El Producto Interno Bruto (PIB) de la eurozona creció 1% en comparación con el segundo trimestre de 2025, mientras que el crecimiento interanual del PIB de la Unión Europea se incrementó del 0,8% al 1,2%. España se posicionó como la economía con el mayor crecimiento entre las grandes naciones del área, alcanzando un 0,7% en este periodo, aunque su tasa de desempleo se mantuvo en un 10,1%, una de las más altas del continente.
A pesar de los desafíos económicos, el mercado laboral en la eurozona se ha mantenido relativamente estable, con una tasa de desempleo del 6,3%, que se encuentra cerca de mínimos históricos. Este dato indica una resistencia notable frente a los riesgos económicos actuales. Bert Colijn, economista jefe de ING en Países Bajos, destacó que la economía de la eurozona ha logrado sortear con éxito otro shock económico global, aunque la guerra en Oriente Medio continúa siendo un factor de riesgo significativo.
La mejora del crecimiento en la eurozona se produce en un contexto de incertidumbre internacional, donde los conflictos geopolíticos han tenido un impacto en los precios de la energía.

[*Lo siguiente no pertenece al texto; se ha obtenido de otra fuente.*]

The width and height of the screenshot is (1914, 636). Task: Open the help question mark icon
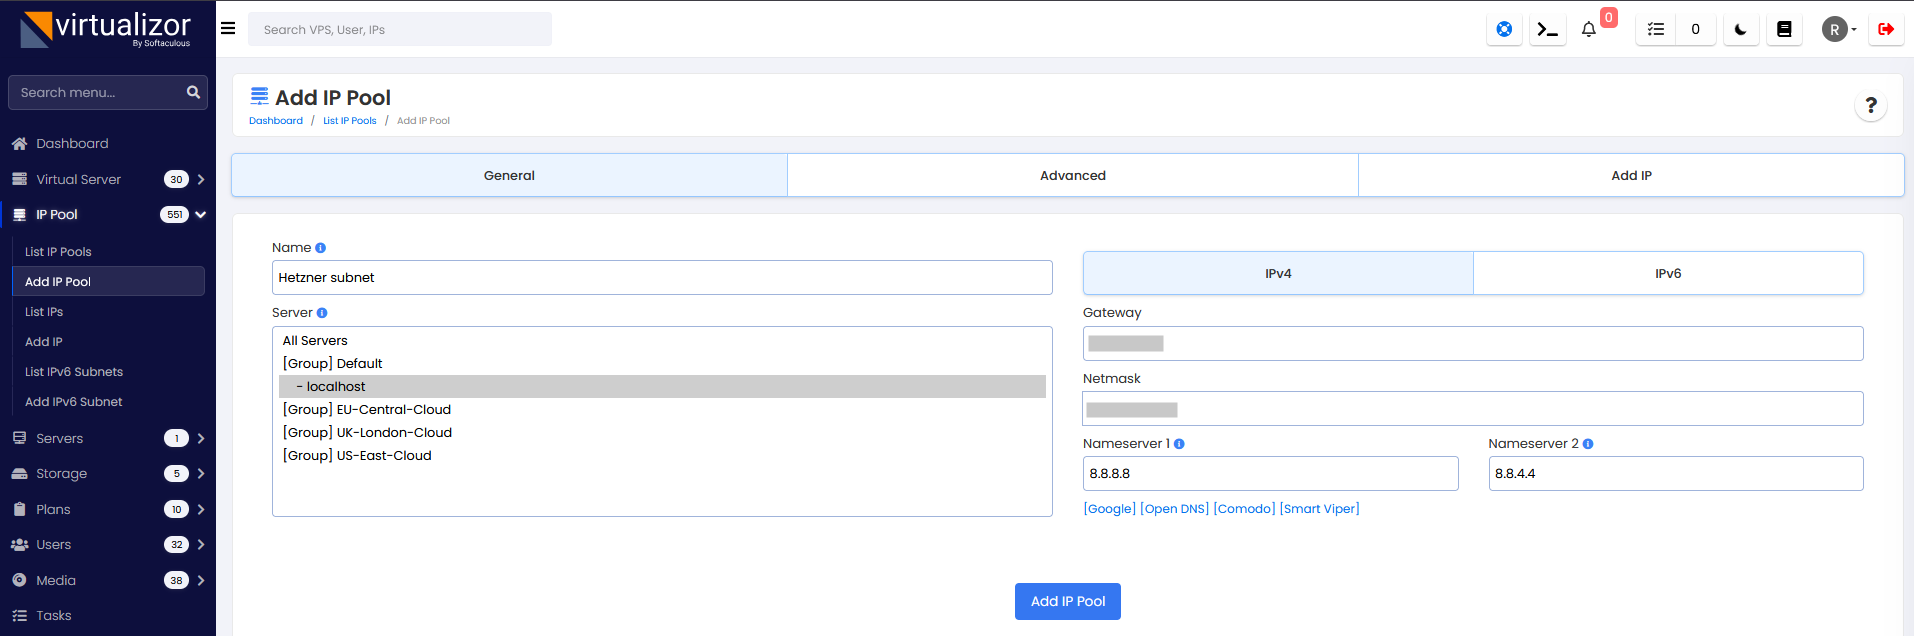coord(1870,105)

Sin embargo, los datos preliminares sugieren que mientras no se produzca una escalada prolongada del conflicto, la economía de la eurozona podría continuar en una trayectoria de crecimiento.

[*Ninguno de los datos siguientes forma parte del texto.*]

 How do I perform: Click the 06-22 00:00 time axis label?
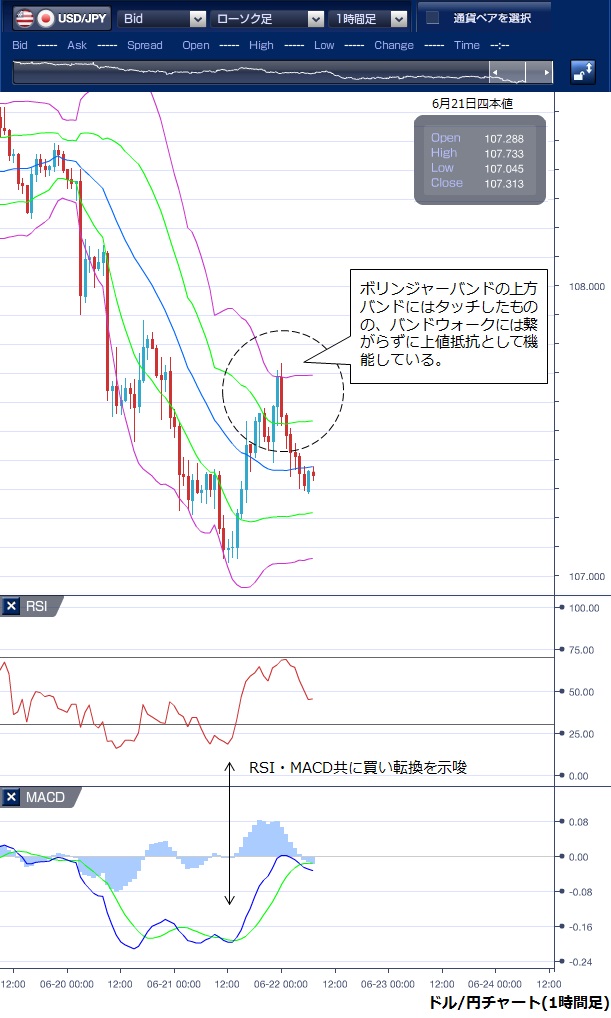pyautogui.click(x=281, y=984)
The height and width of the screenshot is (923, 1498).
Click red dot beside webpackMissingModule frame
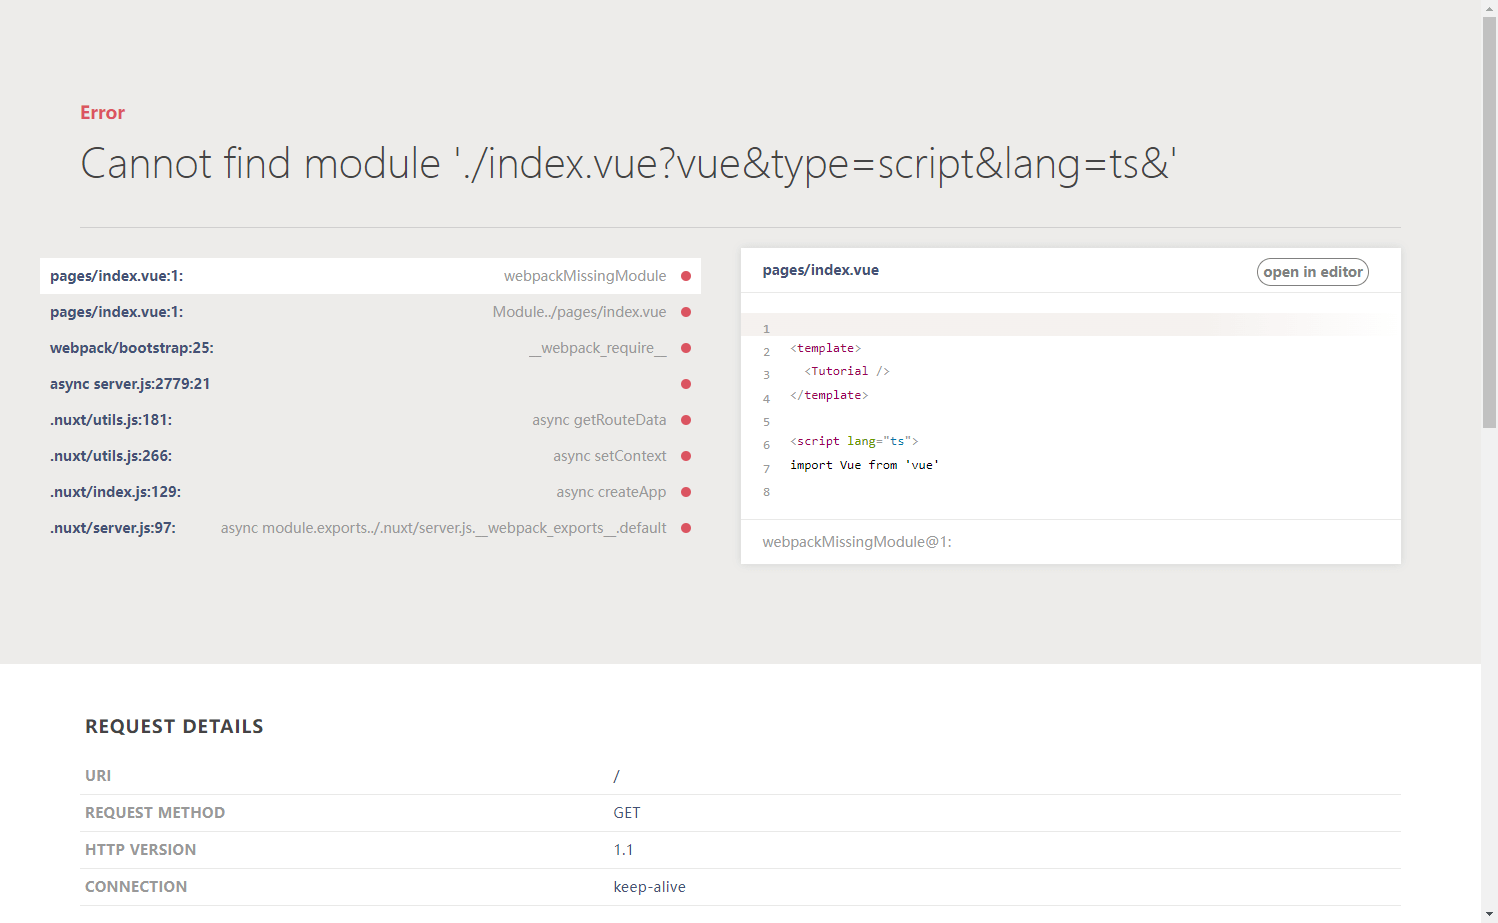(686, 276)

En el primer trimestre de 2026, el crecimiento había sido apenas del 0,1%, lo que hace que el repunte registrado entre abril y junio sea aún más notable. La recuperación de la actividad económica en la eurozona puede reflejarse en las expectativas de los mercados y en la confianza de los consumidores, factores que son claves para la dinámica económica en la región.
Contexto: La eurozona ha enfrentado varios desafíos en los últimos años, incluyendo la pandemia de COVID-19 y las tensiones geopolíticas. A pesar de estos obstáculos, el Banco Central Europeo (BCE) ha implementado políticas monetarias expansivas para estimular el crecimiento. La situación económica de España es particularmente relevante, dado que su recuperación ha sido más rápida en comparación con otras economías de la eurozona, aunque los altos niveles de desempleo siguen siendo un problema crítico que el gobierno debe abordar.